== WHAT YOU SHOULD DO ==
Quote the entries below word for word, covering the stretch from their start through the line containing "Action: [x=150, y=259]".

== SUPPLIED ENTRIES ==

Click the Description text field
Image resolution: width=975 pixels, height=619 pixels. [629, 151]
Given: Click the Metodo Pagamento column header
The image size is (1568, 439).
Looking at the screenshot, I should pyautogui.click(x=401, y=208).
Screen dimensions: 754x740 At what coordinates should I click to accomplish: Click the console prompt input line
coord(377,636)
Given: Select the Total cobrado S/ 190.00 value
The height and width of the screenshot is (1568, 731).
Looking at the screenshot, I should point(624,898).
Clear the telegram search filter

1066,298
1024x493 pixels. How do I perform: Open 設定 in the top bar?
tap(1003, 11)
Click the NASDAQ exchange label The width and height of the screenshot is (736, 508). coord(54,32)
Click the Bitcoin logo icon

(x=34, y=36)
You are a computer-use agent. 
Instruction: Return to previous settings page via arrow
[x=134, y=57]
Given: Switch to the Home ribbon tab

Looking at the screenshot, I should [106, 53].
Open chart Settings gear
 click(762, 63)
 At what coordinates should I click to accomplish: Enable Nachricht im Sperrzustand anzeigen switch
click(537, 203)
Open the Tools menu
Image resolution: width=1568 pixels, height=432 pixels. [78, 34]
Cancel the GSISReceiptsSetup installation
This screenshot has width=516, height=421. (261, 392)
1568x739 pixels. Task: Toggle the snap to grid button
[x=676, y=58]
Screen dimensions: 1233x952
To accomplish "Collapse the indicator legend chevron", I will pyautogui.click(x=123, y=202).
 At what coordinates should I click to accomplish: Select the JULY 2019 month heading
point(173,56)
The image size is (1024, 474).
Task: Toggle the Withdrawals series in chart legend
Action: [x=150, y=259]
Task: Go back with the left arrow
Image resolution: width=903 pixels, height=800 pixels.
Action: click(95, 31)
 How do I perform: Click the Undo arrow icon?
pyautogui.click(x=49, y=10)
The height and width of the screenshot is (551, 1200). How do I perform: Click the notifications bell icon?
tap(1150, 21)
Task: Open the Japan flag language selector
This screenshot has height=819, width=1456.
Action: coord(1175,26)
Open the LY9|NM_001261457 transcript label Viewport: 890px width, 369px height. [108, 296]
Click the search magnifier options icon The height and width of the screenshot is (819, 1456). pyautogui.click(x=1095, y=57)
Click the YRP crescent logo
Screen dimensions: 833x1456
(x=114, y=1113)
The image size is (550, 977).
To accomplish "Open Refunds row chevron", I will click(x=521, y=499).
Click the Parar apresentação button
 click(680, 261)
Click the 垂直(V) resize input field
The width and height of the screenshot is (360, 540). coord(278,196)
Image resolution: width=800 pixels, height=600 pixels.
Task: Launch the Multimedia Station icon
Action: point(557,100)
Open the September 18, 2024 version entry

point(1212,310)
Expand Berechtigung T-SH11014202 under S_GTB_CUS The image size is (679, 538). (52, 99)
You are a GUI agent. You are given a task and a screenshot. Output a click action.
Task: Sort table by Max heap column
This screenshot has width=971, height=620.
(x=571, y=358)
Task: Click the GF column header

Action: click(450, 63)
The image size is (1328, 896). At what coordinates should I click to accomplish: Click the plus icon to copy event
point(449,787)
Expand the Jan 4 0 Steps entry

== SOLVED PROBLEM ==
Click the Description text field
Image resolution: width=975 pixels, height=619 pixels. [629, 151]
Given: Click the Metodo Pagamento column header
The image size is (1568, 439).
Looking at the screenshot, I should pyautogui.click(x=401, y=208).
Screen dimensions: 754x740 At what coordinates should I click to accomplish: Click the console prompt input line
coord(377,636)
Given: Select the Total cobrado S/ 190.00 value
The height and width of the screenshot is (1568, 731).
Looking at the screenshot, I should point(624,898).
Clear the telegram search filter

1066,298
1024x493 pixels. How do I perform: Open 設定 in the top bar?
tap(1003, 11)
Click the NASDAQ exchange label The width and height of the screenshot is (736, 508). coord(54,32)
Click the Bitcoin logo icon

(x=34, y=36)
You are a computer-use agent. 
Instruction: Return to previous settings page via arrow
[x=134, y=57]
Given: Switch to the Home ribbon tab

Looking at the screenshot, I should [106, 53].
Open chart Settings gear
 click(762, 63)
 At what coordinates should I click to accomplish: Enable Nachricht im Sperrzustand anzeigen switch
click(537, 203)
Open the Tools menu
Image resolution: width=1568 pixels, height=432 pixels. [78, 34]
Cancel the GSISReceiptsSetup installation
This screenshot has width=516, height=421. (261, 392)
1568x739 pixels. Task: Toggle the snap to grid button
[x=676, y=58]
Screen dimensions: 1233x952
To accomplish "Collapse the indicator legend chevron", I will pyautogui.click(x=123, y=202).
 At what coordinates should I click to accomplish: Select the JULY 2019 month heading
point(173,56)
The image size is (1024, 474).
Task: Toggle the Withdrawals series in chart legend
Action: [x=150, y=259]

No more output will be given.